**What the task asks**
Leave out the pictures and retype exactly the lines from the line with "Image resolution: width=1440" through the end of the listing below.
##### Provided data
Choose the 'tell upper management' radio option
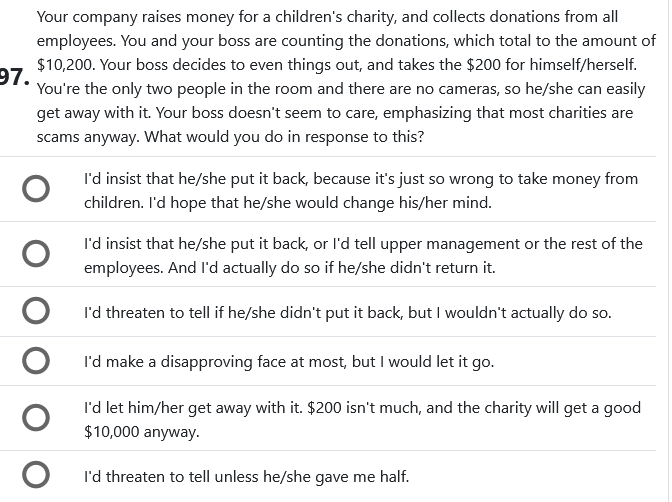The image size is (672, 502). pos(36,255)
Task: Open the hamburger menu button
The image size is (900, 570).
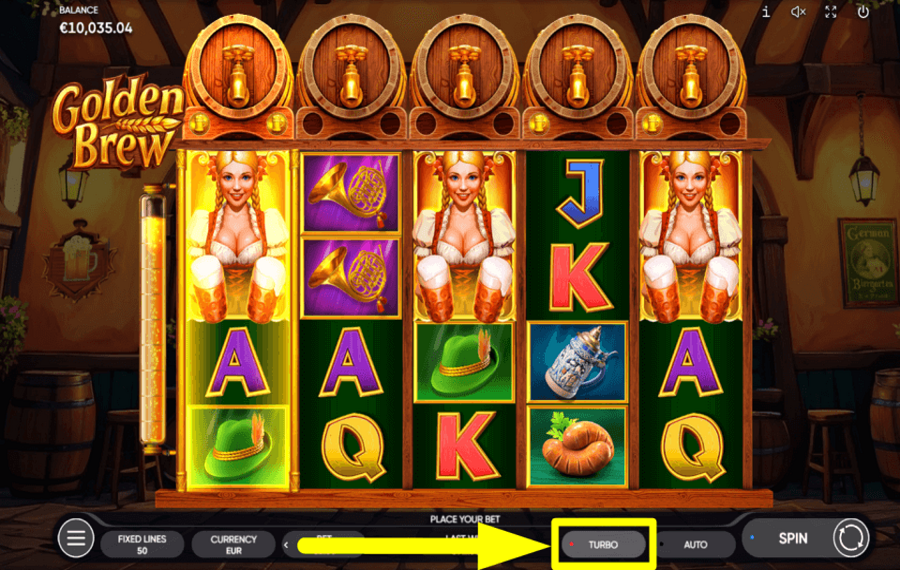Action: pos(75,538)
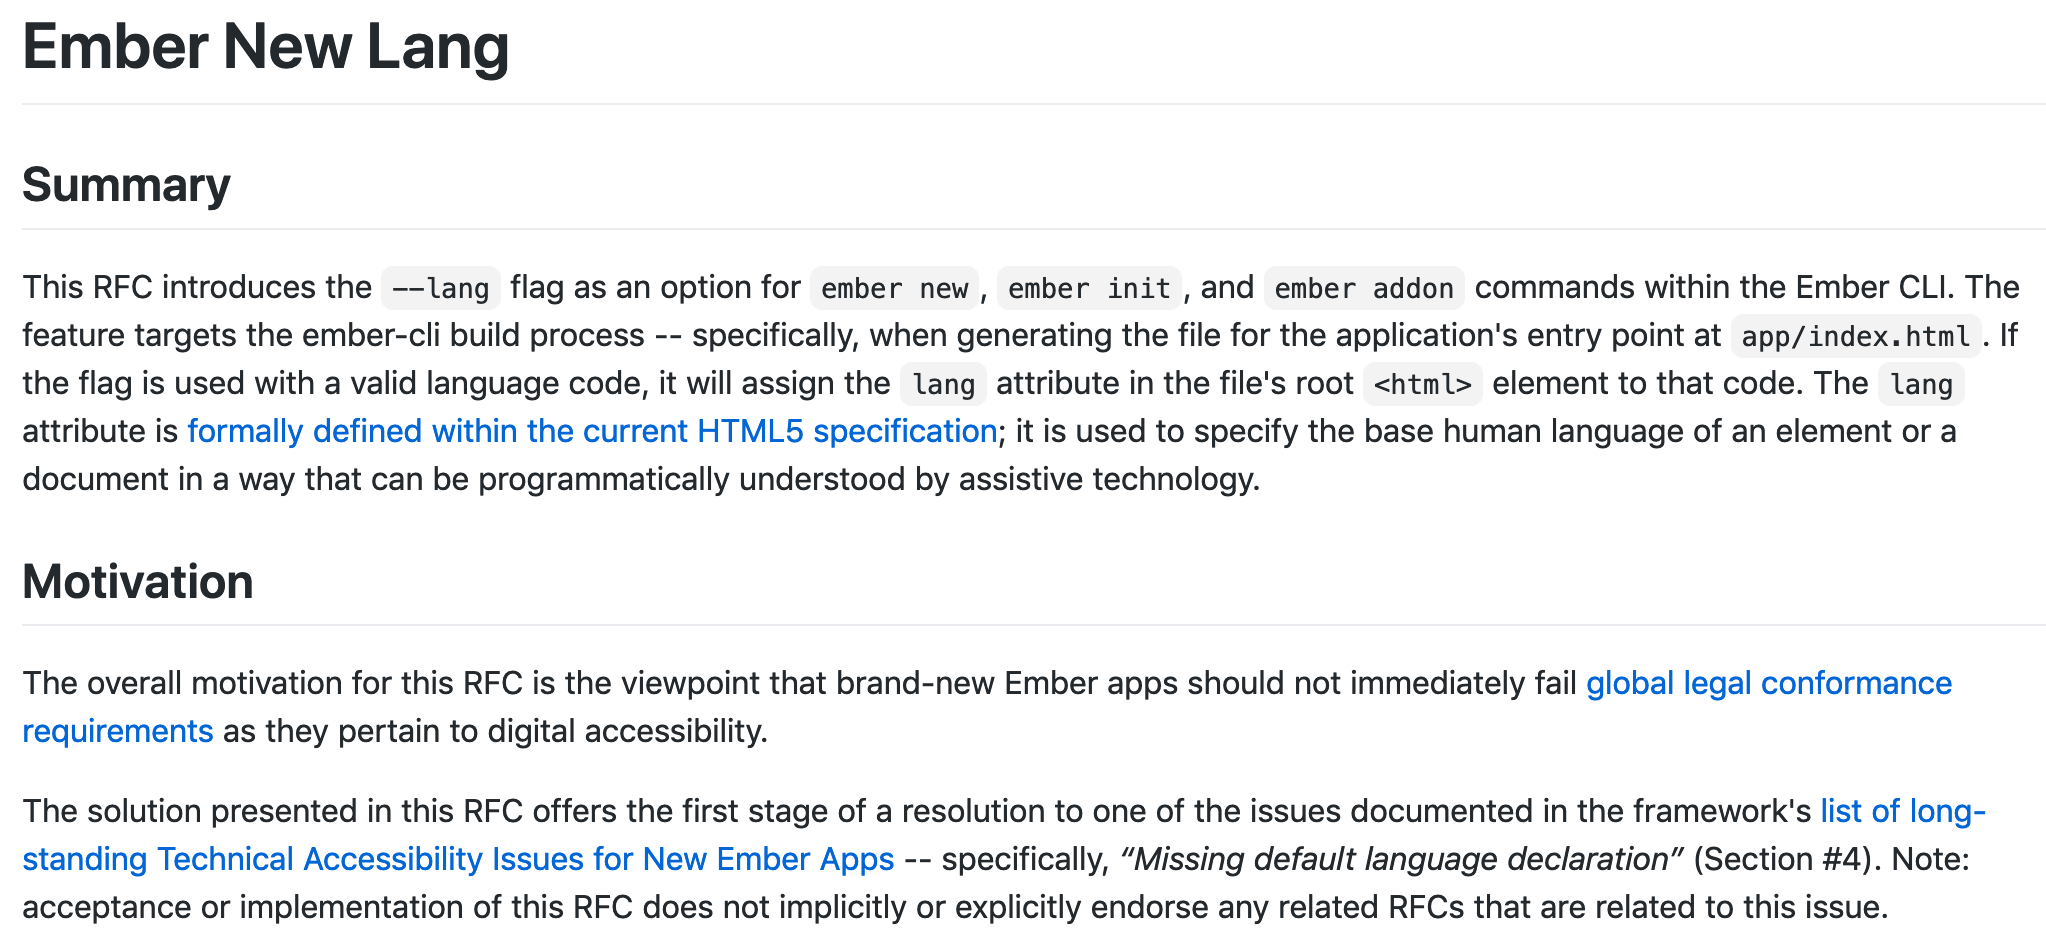Click the word "requirements" link

(118, 731)
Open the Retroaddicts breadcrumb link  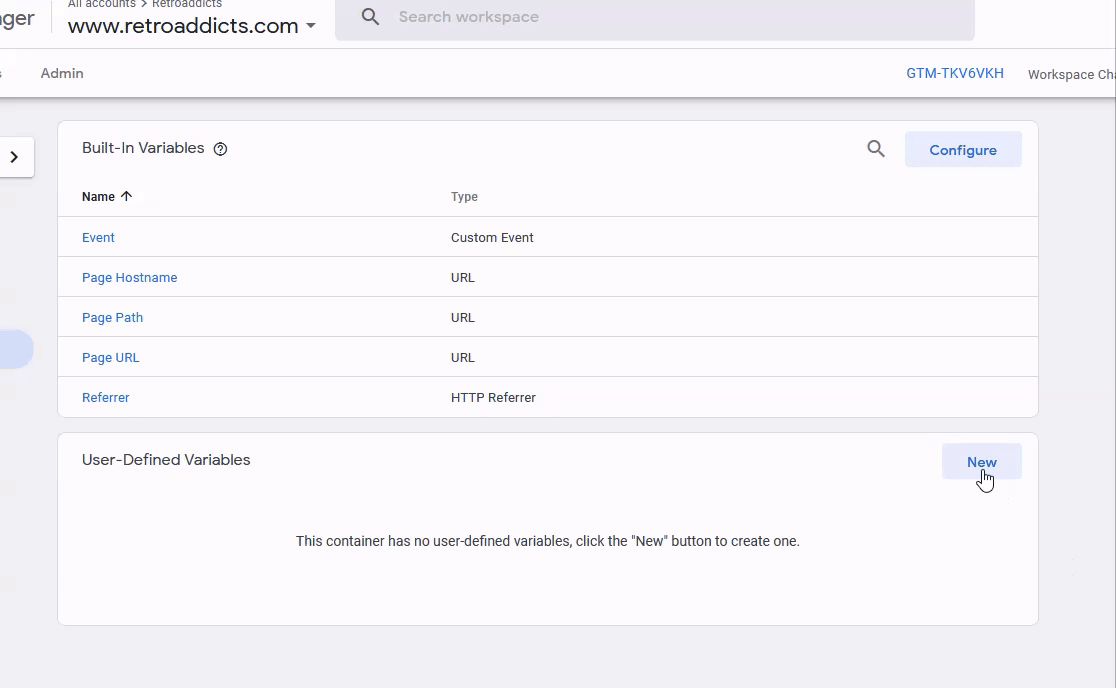point(186,4)
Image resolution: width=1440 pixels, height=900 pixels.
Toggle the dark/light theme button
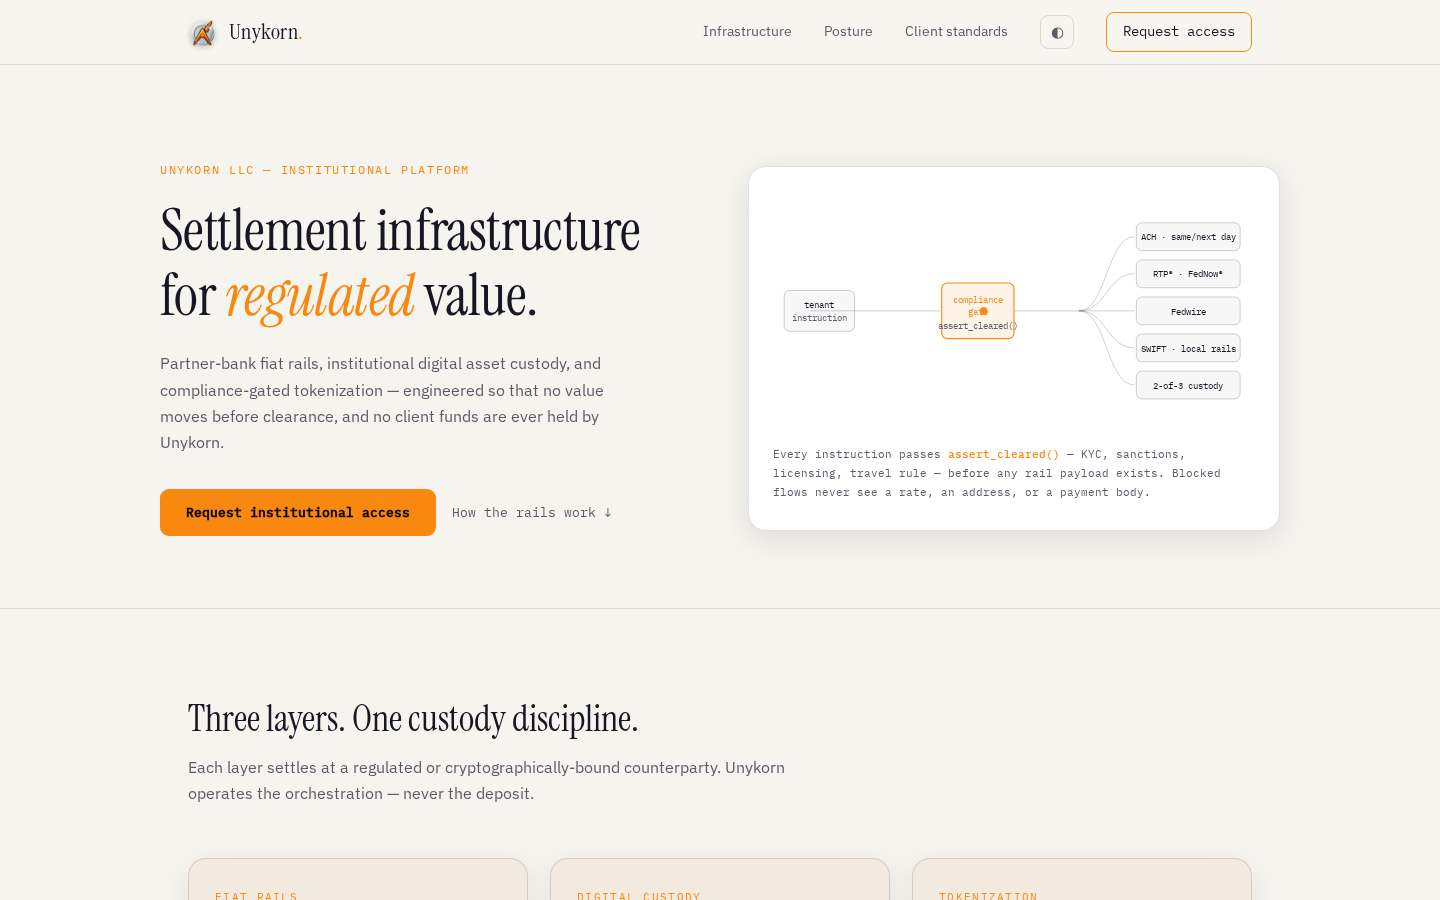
##########
**Task solution**
Image resolution: width=1440 pixels, height=900 pixels.
Toggle the dark/light theme button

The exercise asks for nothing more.